Excerpt

Moderator: Okay, and I definitely relate to that, partly why I started Legislate was to reduce how long it takes to get these type of contracts approved and signed. Because, Ben, in two occasions, we ended up losing the deals because they just took too long in legal.


Ben Marley: Absolutely.


Moderator: So yes, hopefully, hopefully businesses that use Legislate won't have to experience this anymore.


Ben Marley: Sure, yes. Do you know what, it does-, because it's not just on a personal level, that can really make or break someone's month, quarter, and the fact that an internal lawyer or whoever that their compliance person is, good compliance officer, etc. they might be sat on a whole stack of stuff. And then they're just getting through work. And the priority at their end is very difficult to try and put any sort of urgency on things when they're like, 'Everything is an equal priority,' to those guys. But when your income is reliant on something potentially being signed off, that's quite a hard thing for someone to swallow, really.


Moderator: Yes, absolutely.


Ben Marley: And I think, you know, what you're seeing about legal just having so much to do and whether there's equal priorities in high priority. If you're a start-up, you'll rarely be priority and, really, what we're trying to do with legal teams when they work with us is to delegate some of that authority to the business users so that legal don't need to get involved or dragged into these low-value contracts. Because, on the one hand, they're low-value for them, but also they don't necessarily enjoy reviewing an NDA or reviewing an employment contract, that's not much fun. So it's a win-win.


Moderator: Great. So I'm conscious, Ben, that I've already taken a lot of your time, so I'm going to ask you the closing question to our guest. So, if you're being sent a contract to sign today, what would impress you?


Ben Marley: I think simplicity. As someone who is not qualified to be able to understand maybe 50% of the text or jargon that is currently being used, a lot of the things in there, I'd say that one of the main reasons why people bypass a lot of the Ts and Cs, when we're all staring at contracts, you invariably scroll to the bottom, just tick the box and say, 'I've read that.' Mainly it's because people don't understand what's actually being said and what the implications are of something. And we've all signed up to things in the past. If contracts could be made far more simpler, i.e., 'These are the things that we spoke about, can you please refer to point dot that would actually make reference to the specific product service, etc., that you're buying.' I think that would go a long way with a lot of people.

Exercise data
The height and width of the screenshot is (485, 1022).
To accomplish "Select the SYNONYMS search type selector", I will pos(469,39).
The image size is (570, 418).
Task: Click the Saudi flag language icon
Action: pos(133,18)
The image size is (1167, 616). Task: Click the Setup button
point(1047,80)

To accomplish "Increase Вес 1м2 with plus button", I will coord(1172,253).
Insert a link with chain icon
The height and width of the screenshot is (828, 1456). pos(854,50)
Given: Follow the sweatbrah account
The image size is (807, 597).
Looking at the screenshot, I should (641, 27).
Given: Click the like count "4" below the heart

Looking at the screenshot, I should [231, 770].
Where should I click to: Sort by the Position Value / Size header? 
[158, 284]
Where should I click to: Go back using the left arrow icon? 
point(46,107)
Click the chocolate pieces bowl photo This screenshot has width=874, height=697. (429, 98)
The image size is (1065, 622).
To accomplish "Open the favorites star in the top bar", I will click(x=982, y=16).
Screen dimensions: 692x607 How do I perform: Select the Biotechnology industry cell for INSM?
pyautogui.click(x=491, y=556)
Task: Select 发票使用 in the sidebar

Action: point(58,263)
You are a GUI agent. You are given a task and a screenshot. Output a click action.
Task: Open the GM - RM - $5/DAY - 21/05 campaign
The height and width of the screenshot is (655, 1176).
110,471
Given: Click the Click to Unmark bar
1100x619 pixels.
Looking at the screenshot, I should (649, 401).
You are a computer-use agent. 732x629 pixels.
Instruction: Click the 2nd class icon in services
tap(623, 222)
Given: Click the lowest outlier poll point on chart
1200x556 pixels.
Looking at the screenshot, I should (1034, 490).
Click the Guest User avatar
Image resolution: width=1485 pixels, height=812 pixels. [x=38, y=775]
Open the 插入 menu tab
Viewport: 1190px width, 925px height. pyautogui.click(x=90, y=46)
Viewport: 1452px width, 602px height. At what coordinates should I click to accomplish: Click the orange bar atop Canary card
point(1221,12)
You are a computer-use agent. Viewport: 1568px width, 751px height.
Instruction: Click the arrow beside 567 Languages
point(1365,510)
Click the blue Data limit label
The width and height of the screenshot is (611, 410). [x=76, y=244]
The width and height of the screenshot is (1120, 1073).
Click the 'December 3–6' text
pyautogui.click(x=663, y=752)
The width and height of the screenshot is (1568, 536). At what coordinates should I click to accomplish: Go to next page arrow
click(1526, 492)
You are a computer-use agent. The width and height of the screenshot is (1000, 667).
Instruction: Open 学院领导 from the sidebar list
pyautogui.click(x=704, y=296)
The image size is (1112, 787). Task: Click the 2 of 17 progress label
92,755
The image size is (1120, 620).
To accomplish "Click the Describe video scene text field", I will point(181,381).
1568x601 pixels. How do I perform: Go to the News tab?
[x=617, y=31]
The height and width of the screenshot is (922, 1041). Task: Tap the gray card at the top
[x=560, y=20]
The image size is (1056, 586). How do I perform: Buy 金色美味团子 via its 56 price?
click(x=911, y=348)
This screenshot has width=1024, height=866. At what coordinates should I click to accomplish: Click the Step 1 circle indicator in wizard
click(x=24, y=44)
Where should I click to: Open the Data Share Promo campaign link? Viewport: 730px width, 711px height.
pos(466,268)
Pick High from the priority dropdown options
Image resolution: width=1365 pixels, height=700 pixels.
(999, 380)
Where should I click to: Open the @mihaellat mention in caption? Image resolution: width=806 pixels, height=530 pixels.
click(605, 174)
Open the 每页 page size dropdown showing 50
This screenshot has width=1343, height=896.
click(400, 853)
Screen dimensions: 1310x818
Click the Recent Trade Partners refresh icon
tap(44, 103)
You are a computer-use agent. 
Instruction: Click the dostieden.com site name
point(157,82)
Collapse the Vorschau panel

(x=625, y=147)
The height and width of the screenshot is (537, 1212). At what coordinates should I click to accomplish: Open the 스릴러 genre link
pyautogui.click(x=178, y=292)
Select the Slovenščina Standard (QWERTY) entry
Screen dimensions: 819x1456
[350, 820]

What is needed
In the interview, what does Ben Marley say would impress him if he were sent a contract to sign today? The lines have no connection to the interview.

Exercise result
Simplicity.